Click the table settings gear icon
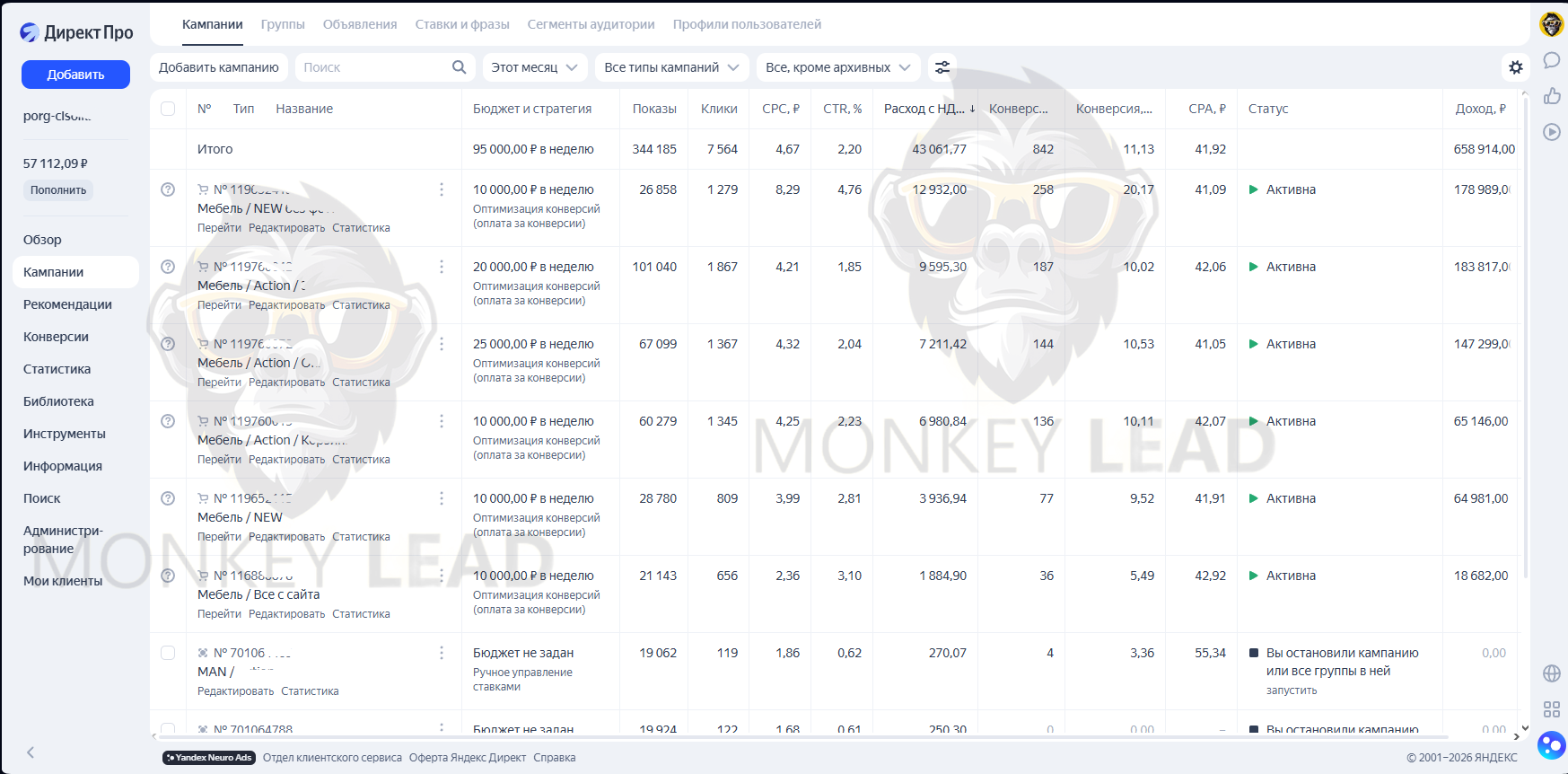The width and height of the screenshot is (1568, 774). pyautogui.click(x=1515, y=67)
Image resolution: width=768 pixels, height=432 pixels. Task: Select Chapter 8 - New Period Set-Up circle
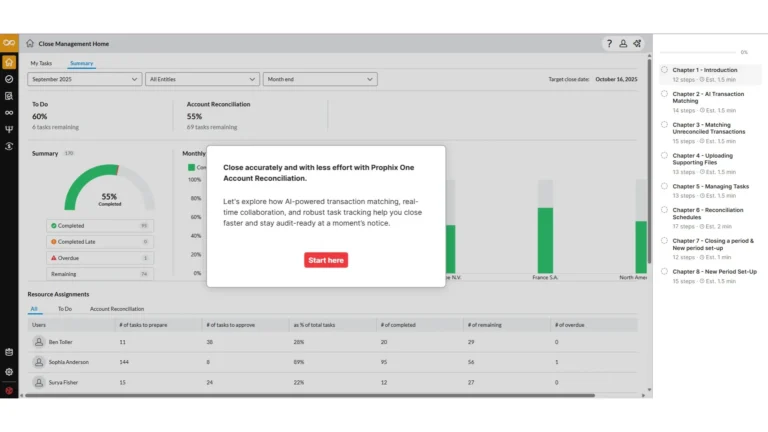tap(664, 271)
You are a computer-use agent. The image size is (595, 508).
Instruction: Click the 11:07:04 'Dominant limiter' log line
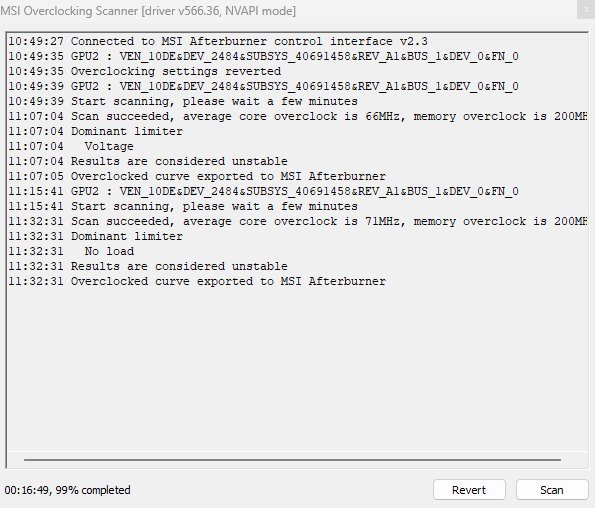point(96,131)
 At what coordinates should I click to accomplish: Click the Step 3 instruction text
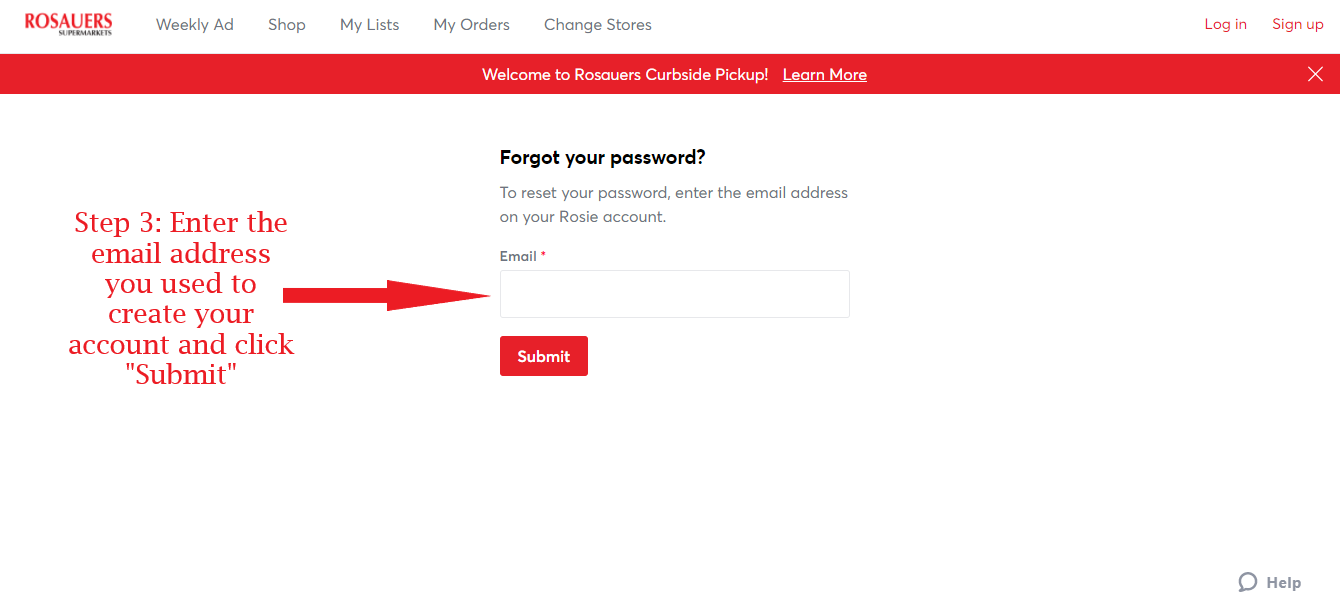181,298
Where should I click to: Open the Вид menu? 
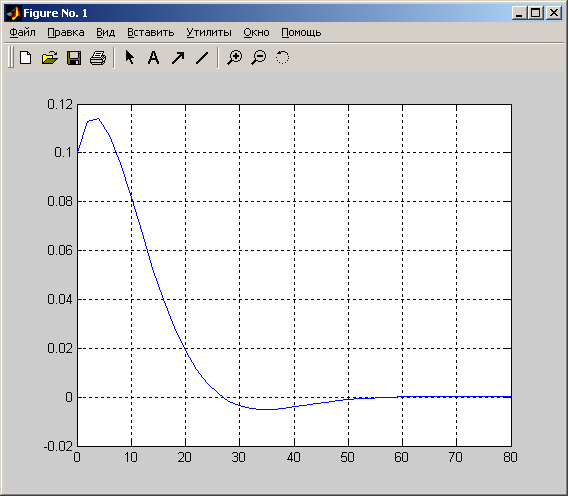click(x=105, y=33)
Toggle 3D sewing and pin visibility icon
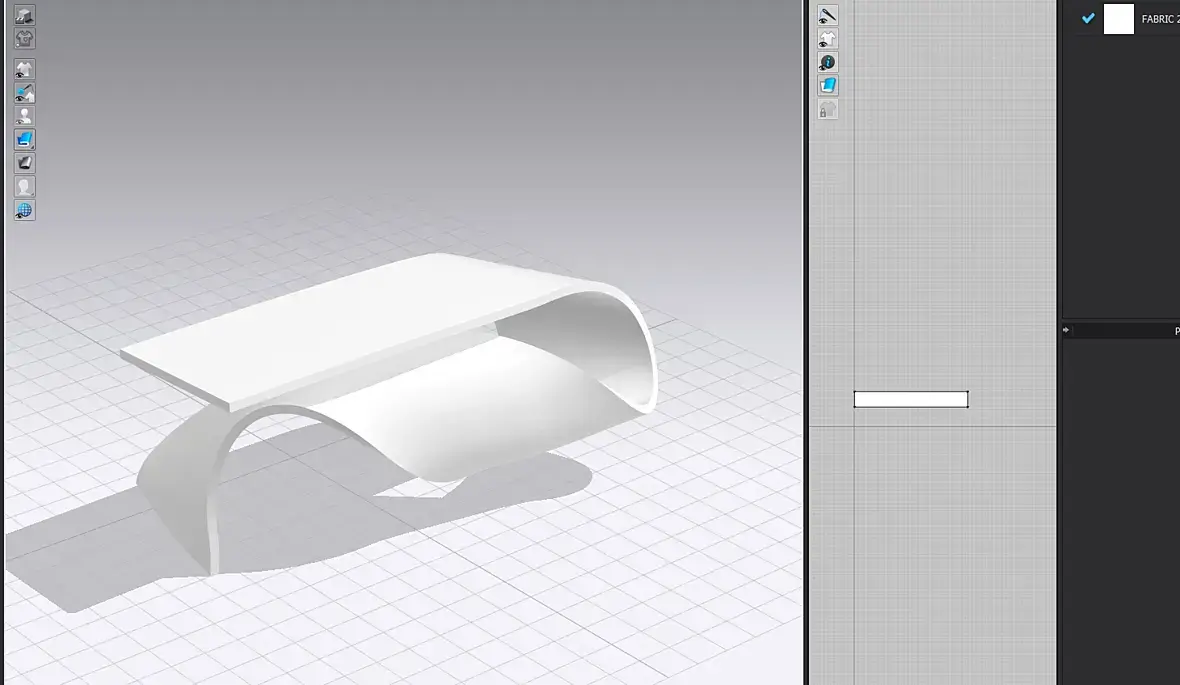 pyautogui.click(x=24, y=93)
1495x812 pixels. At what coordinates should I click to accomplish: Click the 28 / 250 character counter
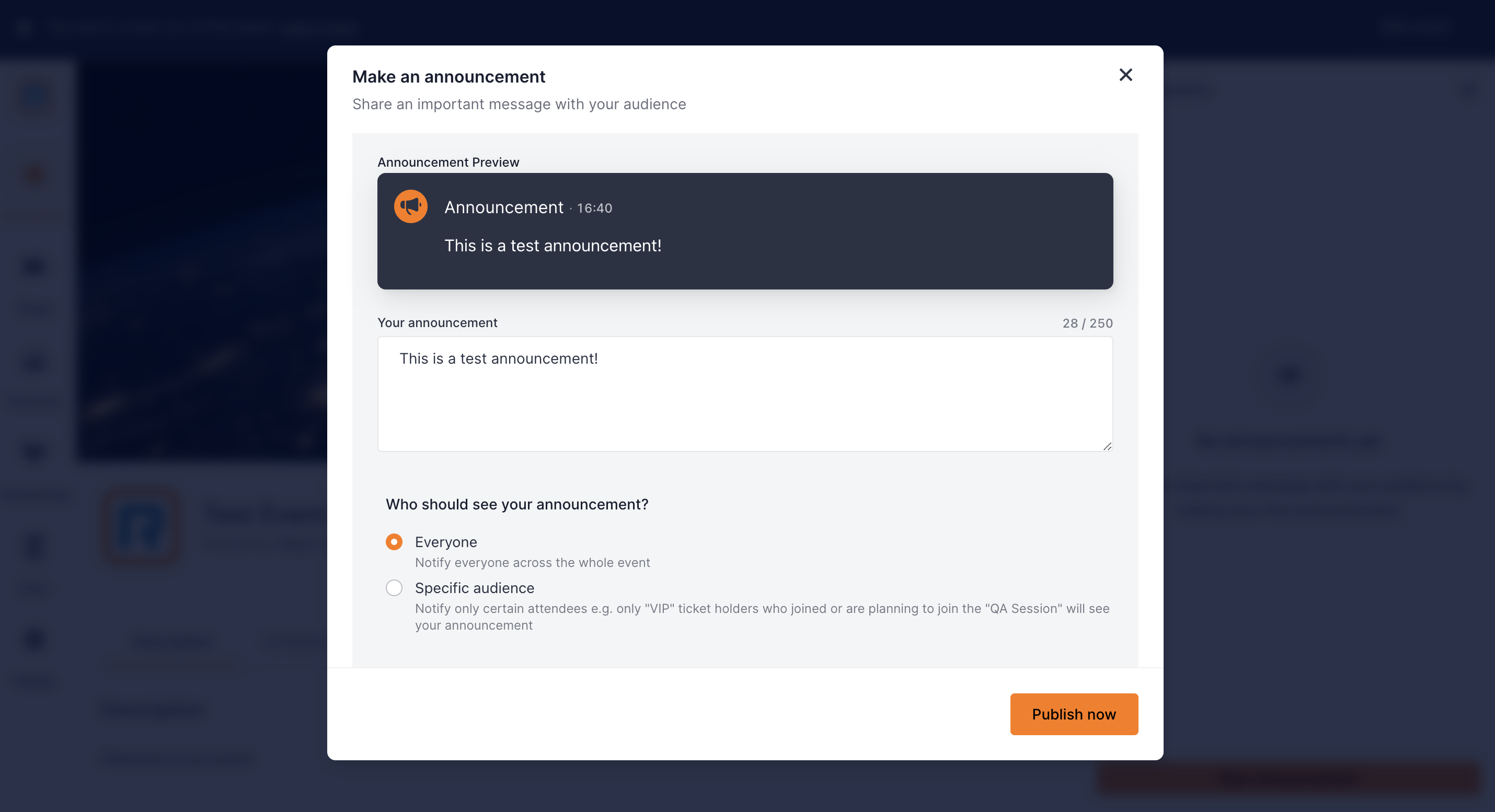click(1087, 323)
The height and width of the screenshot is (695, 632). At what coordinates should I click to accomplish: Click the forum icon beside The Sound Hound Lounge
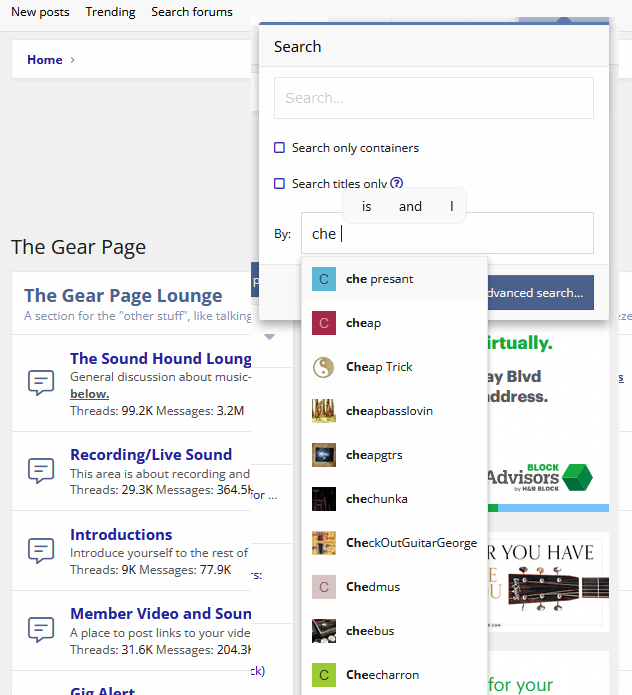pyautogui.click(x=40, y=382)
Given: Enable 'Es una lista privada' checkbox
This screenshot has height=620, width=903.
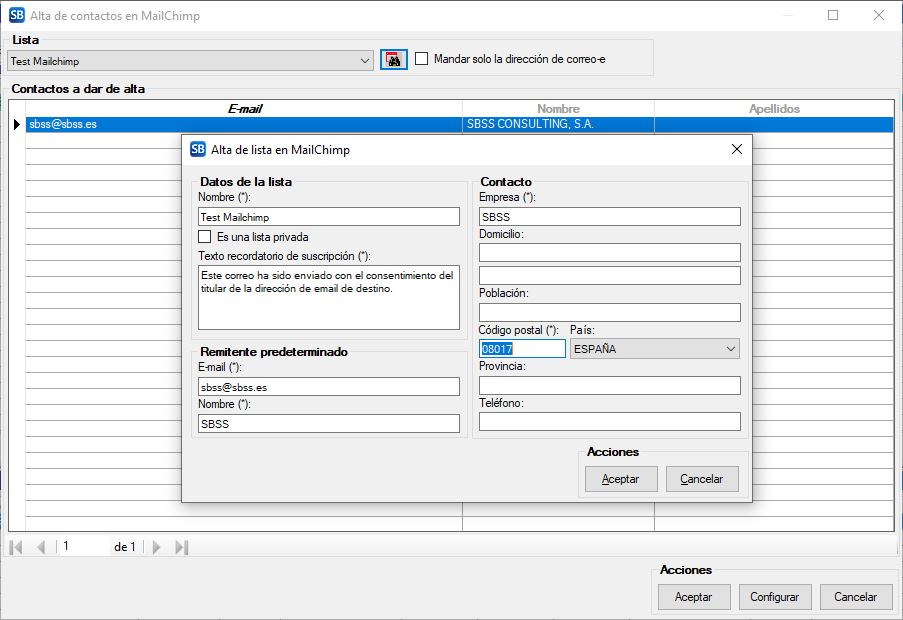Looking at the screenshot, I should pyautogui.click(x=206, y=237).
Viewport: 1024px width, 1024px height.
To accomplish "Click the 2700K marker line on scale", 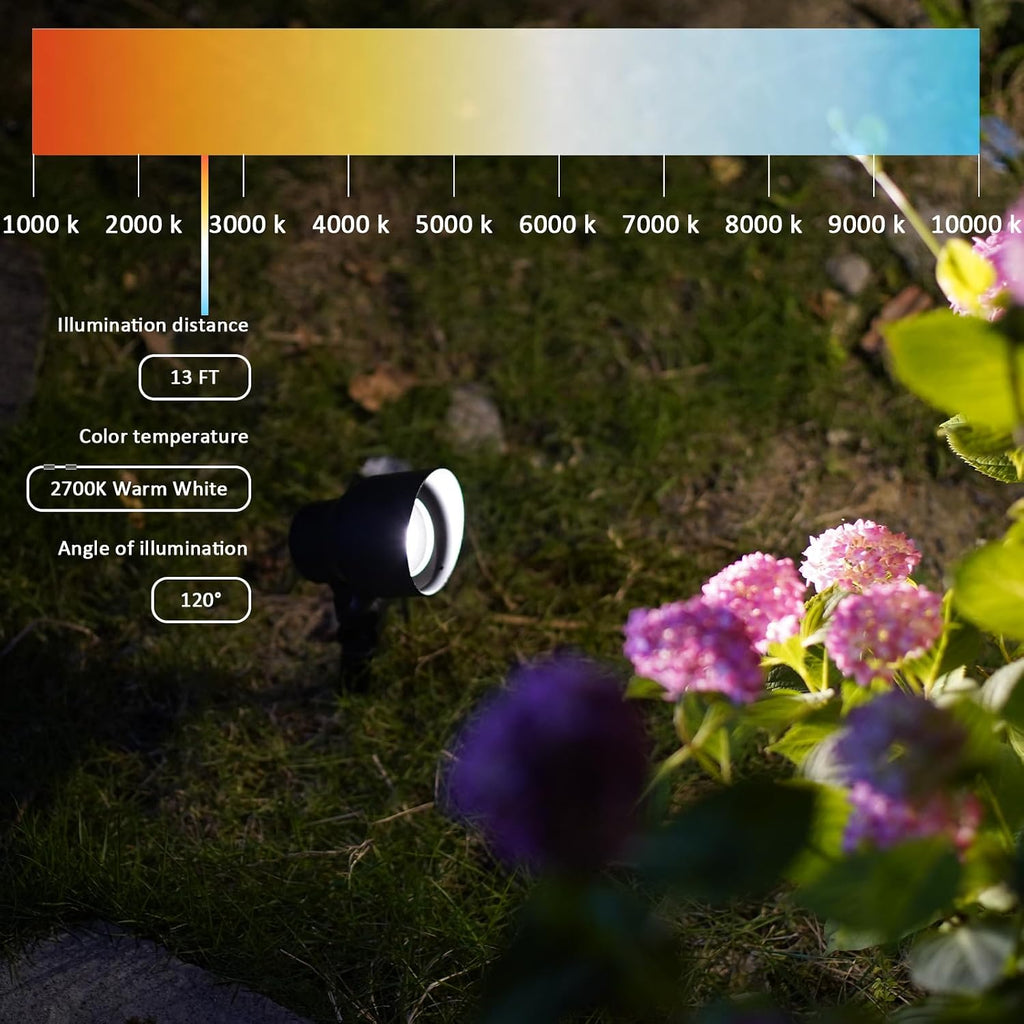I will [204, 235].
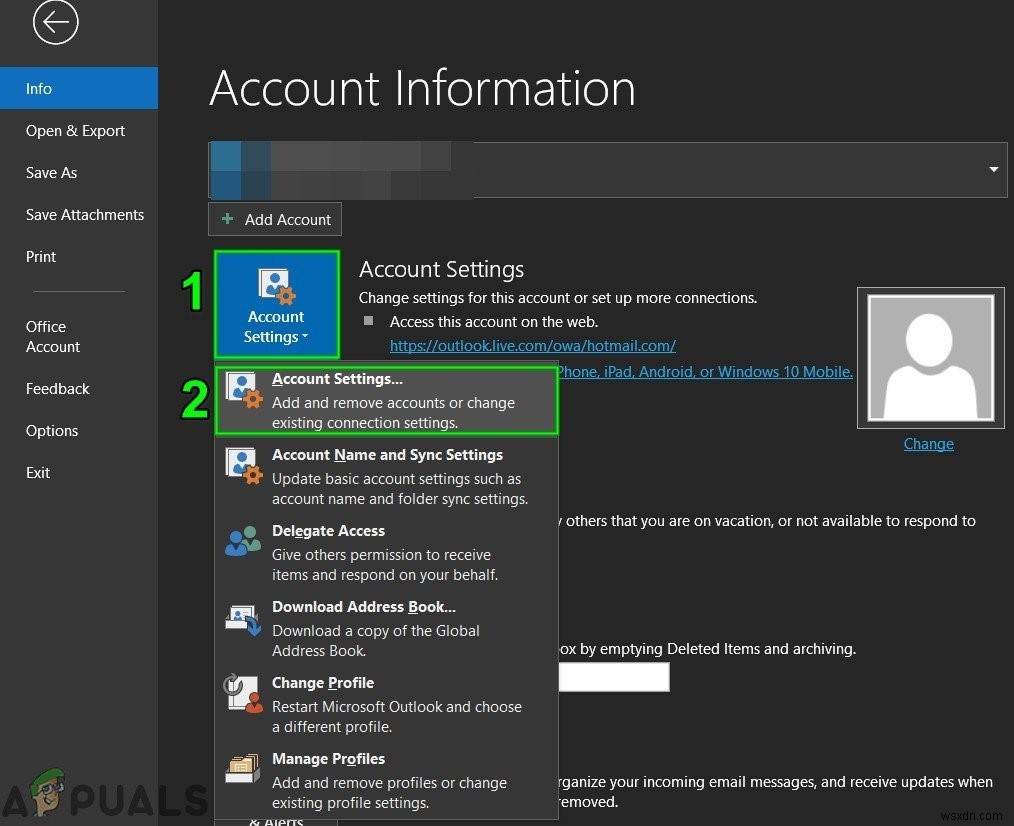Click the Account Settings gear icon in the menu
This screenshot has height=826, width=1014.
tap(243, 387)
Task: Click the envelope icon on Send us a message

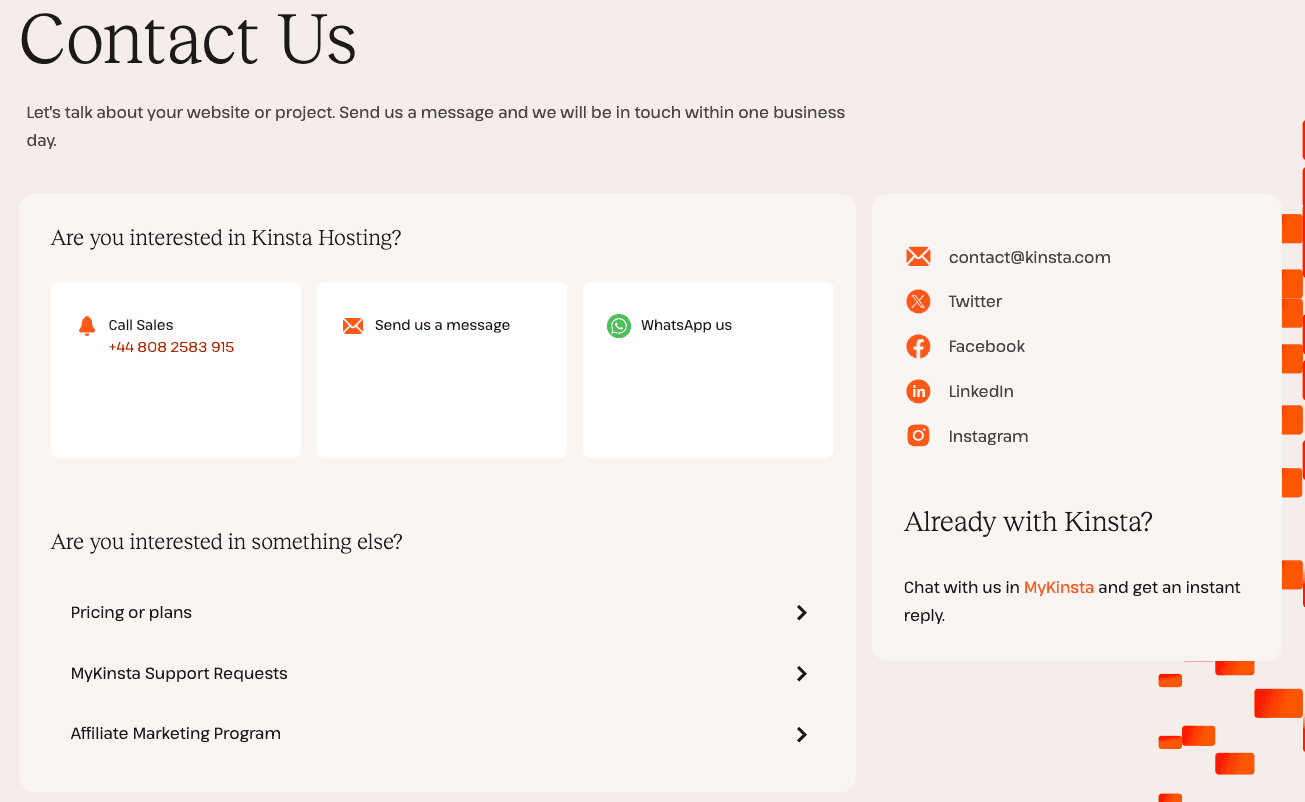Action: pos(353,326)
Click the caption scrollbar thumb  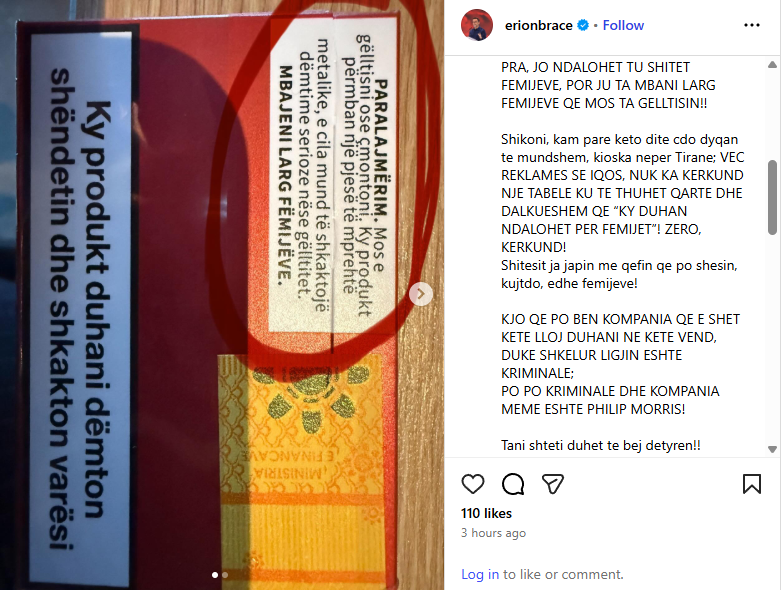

---

REQUIREMENT — A verbatim copy of the records is expected, from their first line through the line with "You are a computer-use", inclusive, with the pictures removed.

OUTPUT BELOW —
Click the table settings gear icon
The width and height of the screenshot is (1568, 774). pyautogui.click(x=1515, y=67)
Image resolution: width=768 pixels, height=432 pixels. Task: Select Chapter 8 - New Period Set-Up circle
tap(664, 271)
You are a computer-use agent. The image size is (595, 508).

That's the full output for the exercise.